* **OBJECTIVE**
Quote the lines from the one containing "Given: Select the blink.ino tab" through the end of the lines below, inclusive, omitting the pictures.

* **EXTRACTED INFORMATION**
■ ■ ■ ■
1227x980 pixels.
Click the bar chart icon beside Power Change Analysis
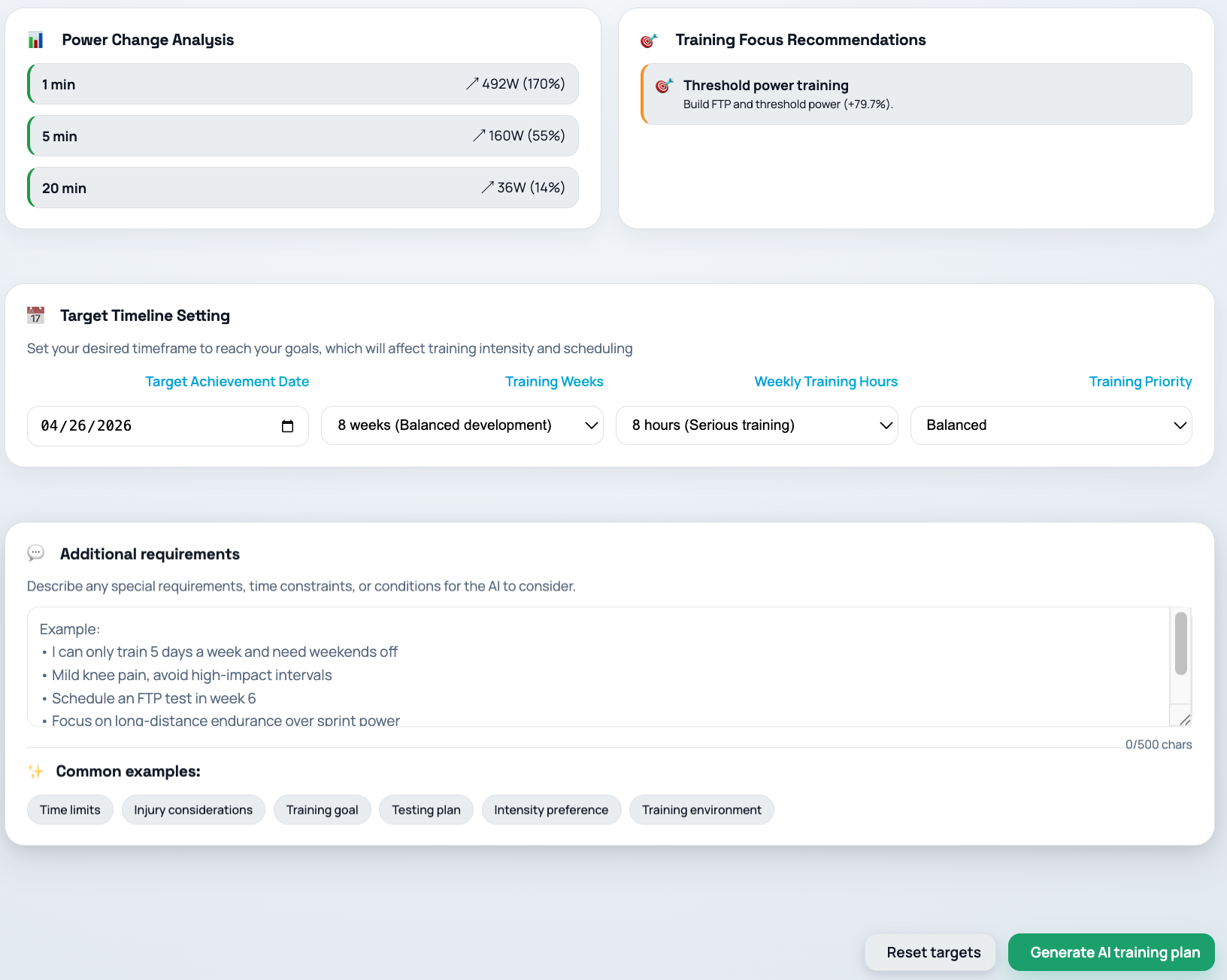[35, 40]
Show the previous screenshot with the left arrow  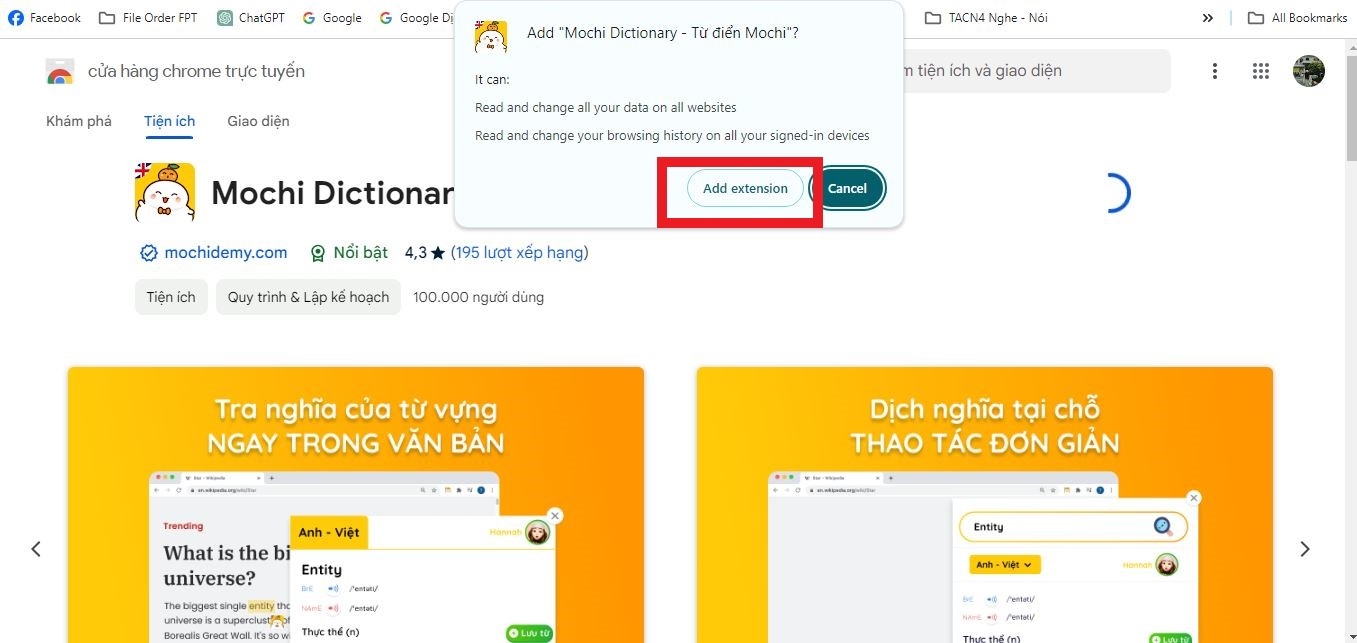click(36, 548)
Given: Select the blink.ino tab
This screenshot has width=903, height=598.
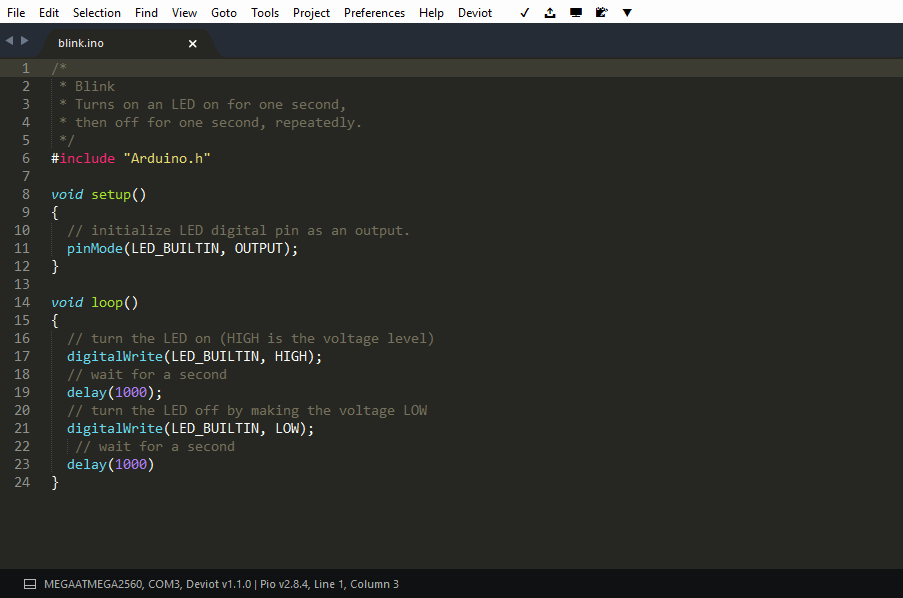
■ ■ ■ ■
* **REPLY**
Given: Select the blink.ino tab
This screenshot has width=903, height=598.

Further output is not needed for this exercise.